┌─ Available records
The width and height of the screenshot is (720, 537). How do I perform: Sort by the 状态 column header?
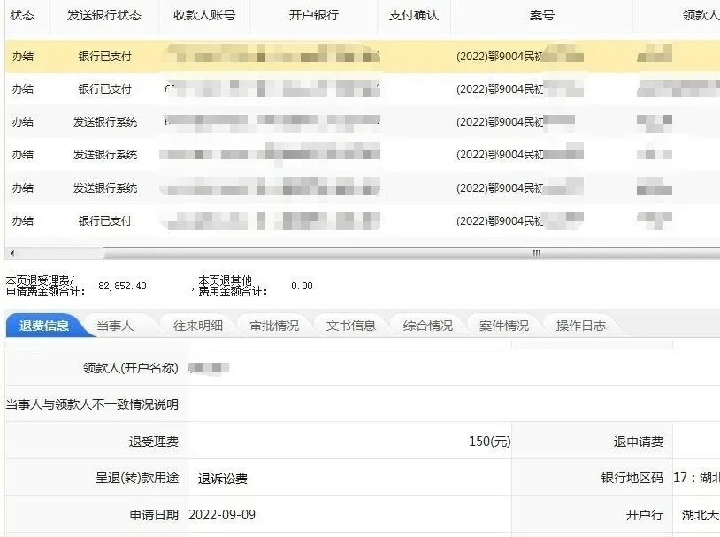tap(23, 16)
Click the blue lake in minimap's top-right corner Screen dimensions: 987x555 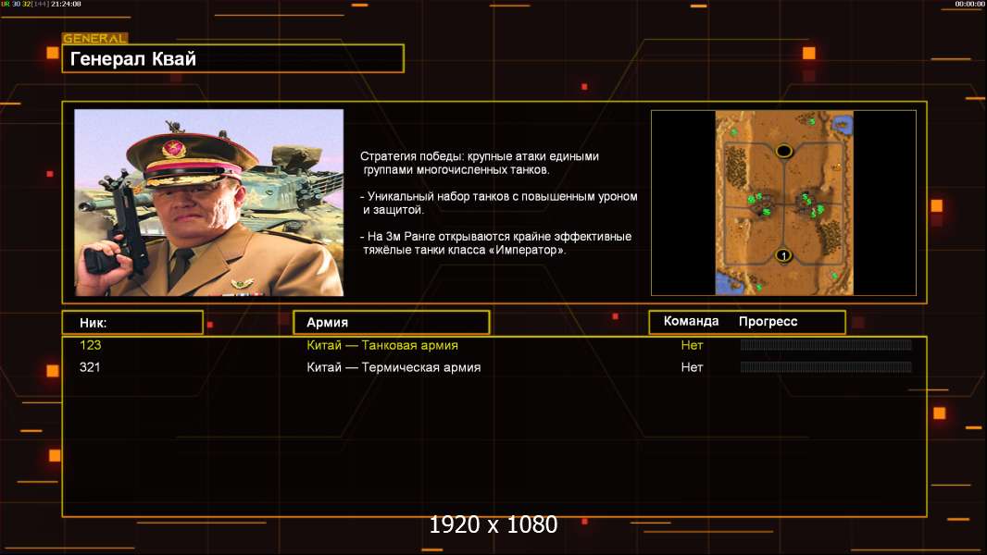click(x=841, y=123)
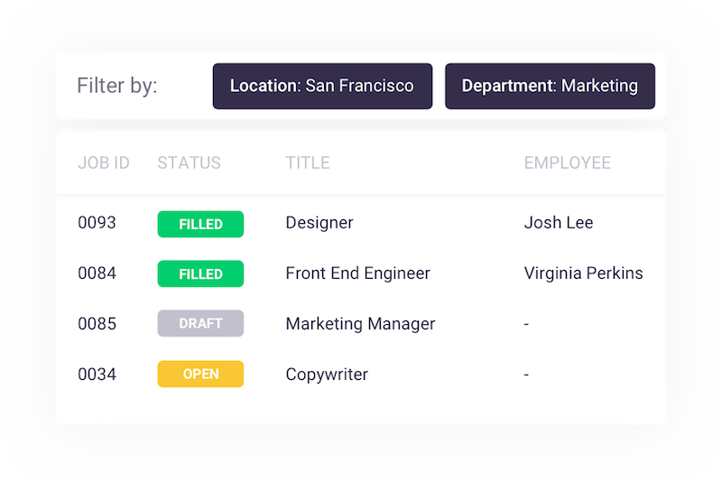Click the yellow OPEN status badge
Image resolution: width=722 pixels, height=482 pixels.
[x=200, y=374]
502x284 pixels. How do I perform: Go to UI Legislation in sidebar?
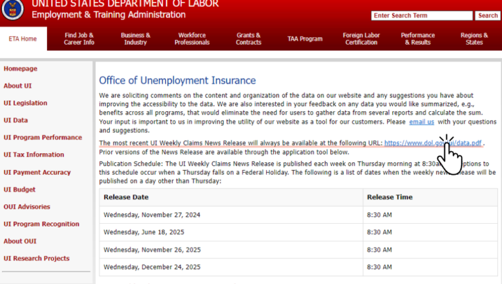coord(25,103)
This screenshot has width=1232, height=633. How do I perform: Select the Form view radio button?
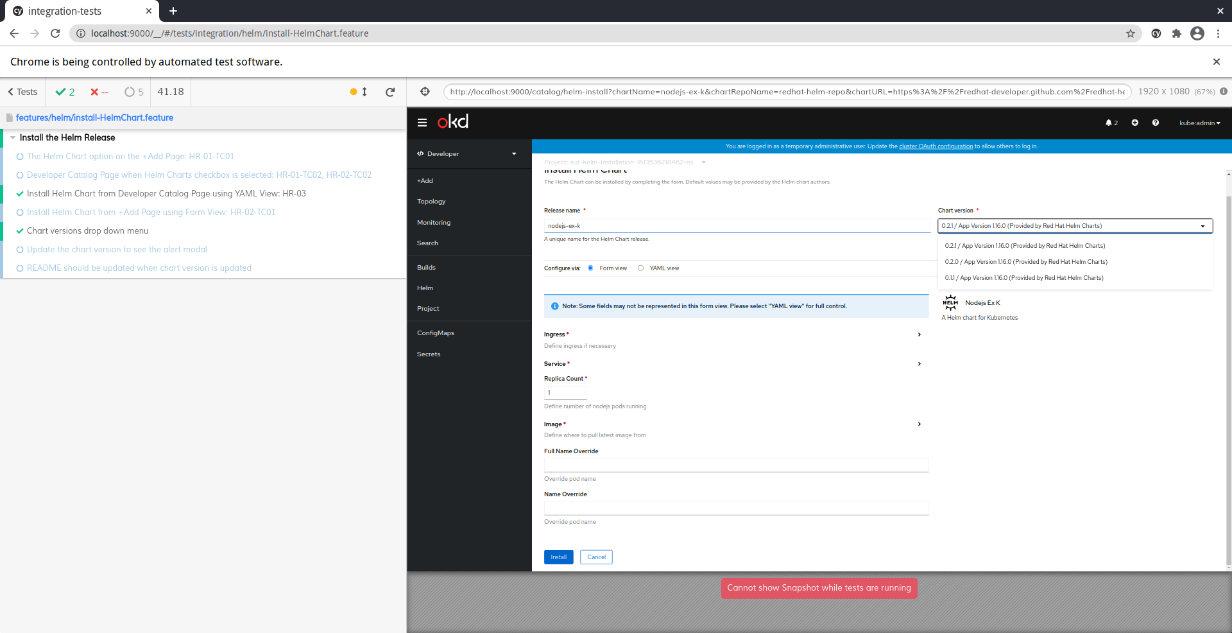pos(590,268)
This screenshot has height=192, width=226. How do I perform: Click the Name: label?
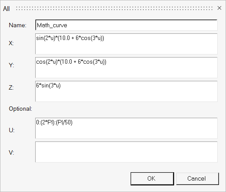point(18,25)
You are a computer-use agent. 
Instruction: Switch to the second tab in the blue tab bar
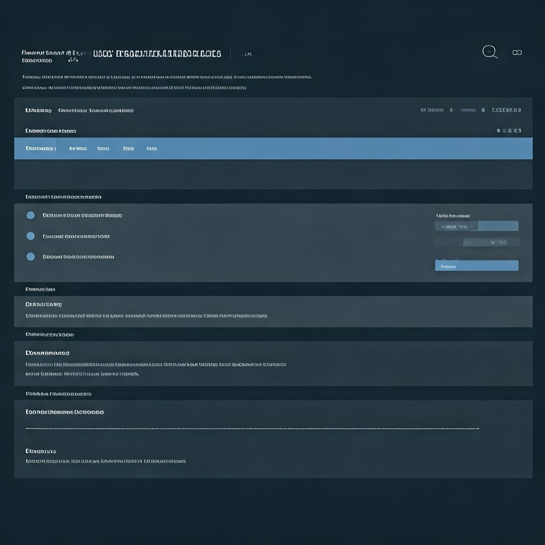[x=78, y=148]
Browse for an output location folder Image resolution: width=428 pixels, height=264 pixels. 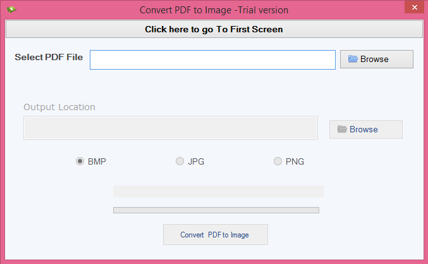[x=366, y=129]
└─
[Your goal]
Please pick out and copy each line of the listing that contains the word "This". Case matters.

[Task response]
This screenshot has width=1232, height=633. How do I perform: Select the Form view radio button?
This screenshot has height=192, width=226. How do I perform: Click the Name: label?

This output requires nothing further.